Jetpack with cuda-aware OMPI could be default

@AastaLLL, I compiled and installed on my jetsons the OpenMPI/UCX as you described, then I wrote a small program to test the cuda-awareness by copying contents from the device in mpi_rank 0 to the device in mpi_rank 1. It won’t work, MPI complains about a bad address, which is solved when I restrict the copy from host memory to host memory. Please see below and I hope it serves for other people to try in their Tegra clusters:

#include <cstdio>
#include <mpi.h>

__global__ void print_val(float *data, const int LEN);

int main(int argc, char **argv)
	{
	const int	LENGTH		= 32;
	int			mpi_rank	= 0,
				mpi_size	= 0;
	float		host_data[LENGTH],
				*dev_data;

	MPI_Init(&argc, &argv);

	MPI_Comm_rank(MPI_COMM_WORLD, &mpi_rank);
	MPI_Comm_size(MPI_COMM_WORLD, &mpi_size);

	if(mpi_rank == 0)
		for(int i = 0; i < LENGTH; i++)
			host_data[i] = (float) i * 0.5f;

	cudaMalloc((void **) &dev_data, LENGTH * sizeof(float));
	cudaMemset(&dev_data, LENGTH * sizeof(float), 0);

	if(mpi_rank == 0)
		{
		cudaMemcpy(dev_data, host_data, LENGTH * sizeof(float), cudaMemcpyHostToDevice);
		MPI_Send(dev_data, LENGTH, MPI_FLOAT, 1, 0, MPI_COMM_WORLD);
		}

	if(mpi_rank == 1)
		{
		MPI_Recv(dev_data, LENGTH, MPI_FLOAT, 0, 0, MPI_COMM_WORLD, MPI_STATUS_IGNORE);
		//cudaMemcpy(dev_data, host_data, LENGTH * sizeof(float), cudaMemcpyHostToDevice); // uncomment if receiving in host_data
		print_val <<< 1, 1 >>> (dev_data, LENGTH);
		}

	cudaFree(dev_data);

	MPI_Finalize();
	
	return 0;
	}

__global__ void print_val(float *data, const int LEN)
	{
	printf("%.5f\n", data[LEN - 1]);
	}

I compiled it with the following lines:

nvcc -Xcompiler -Wall -c -o cuda_aware.o cuda_aware_test.cu -I/usr/lib/aarch64-linux-gnu/openmpi/include
mpic++.openmpi -o cuda_aware cuda_aware.o -I/usr/local/cuda-10.2/include -L/usr/local/cuda-10.2/lib64 -lcudart

Then I run with:

mpiexec.openmpi --hostfile ~/MPI_Nodes.txt --map-by ppr:1:node --mca btl_tcp_if_include 192.168.1.0/24 ./cuda_aware

MPI_Nodes.txt is my configuration file for MPI and it has the nodes of the cluster, and my ssh environment is already configured so the process will fire on the remote node without issues.

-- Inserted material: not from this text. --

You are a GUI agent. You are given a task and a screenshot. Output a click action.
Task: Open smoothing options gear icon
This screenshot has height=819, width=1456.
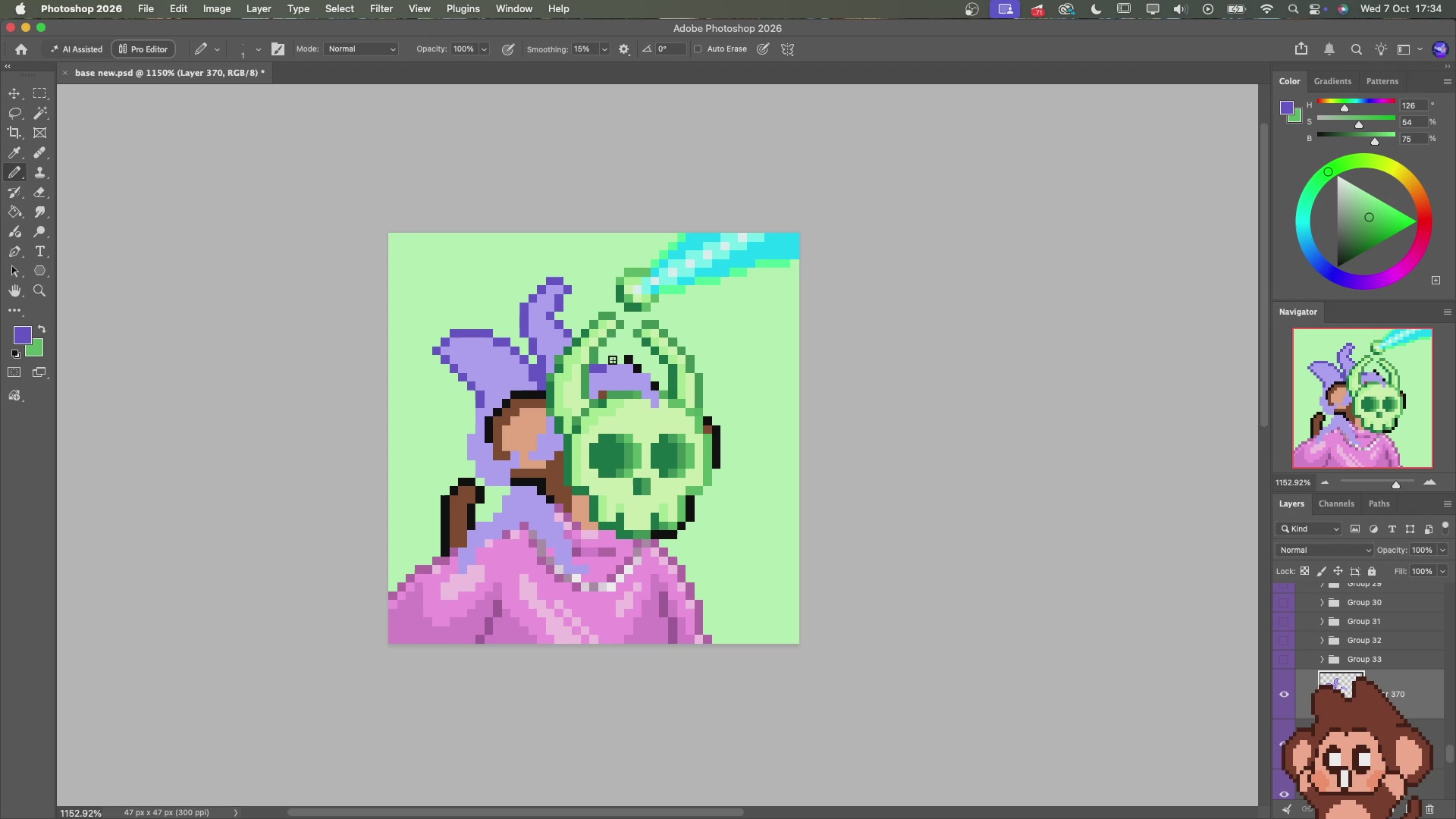(x=624, y=49)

Notice that the nodes will have an array of floats, with rank 0 initializing it to some values and then all nodes will allocate space in the device. Rank 0 copies this initialized array to its device memory and tries to send it ro rank 1 device memory. If you want to receive in host memory, then uncomment the copy from host to device in rank 1 (but it won’t work either, because the bad address is when copying from the device memory in rank 0). In the end, rank 1 should print the last element from its device memory.

If you have a couple of jetsons ready to use in MPI, try all combinations you want, it will only work when copying from host memory to host memory (that is, no cuda-awareness).

Another comment I want to make, this time for the JetPack maintainers, is that in 4.6 you won’t be able to run any CUDA program unless it is done from docker. cuda-memcheck will say that all devices are busy or unavailable, and I could only fix this after reading this NV forums thread. I agree it should be fixed in next JP releases, just as it was in previous releases.

Let me know what you think.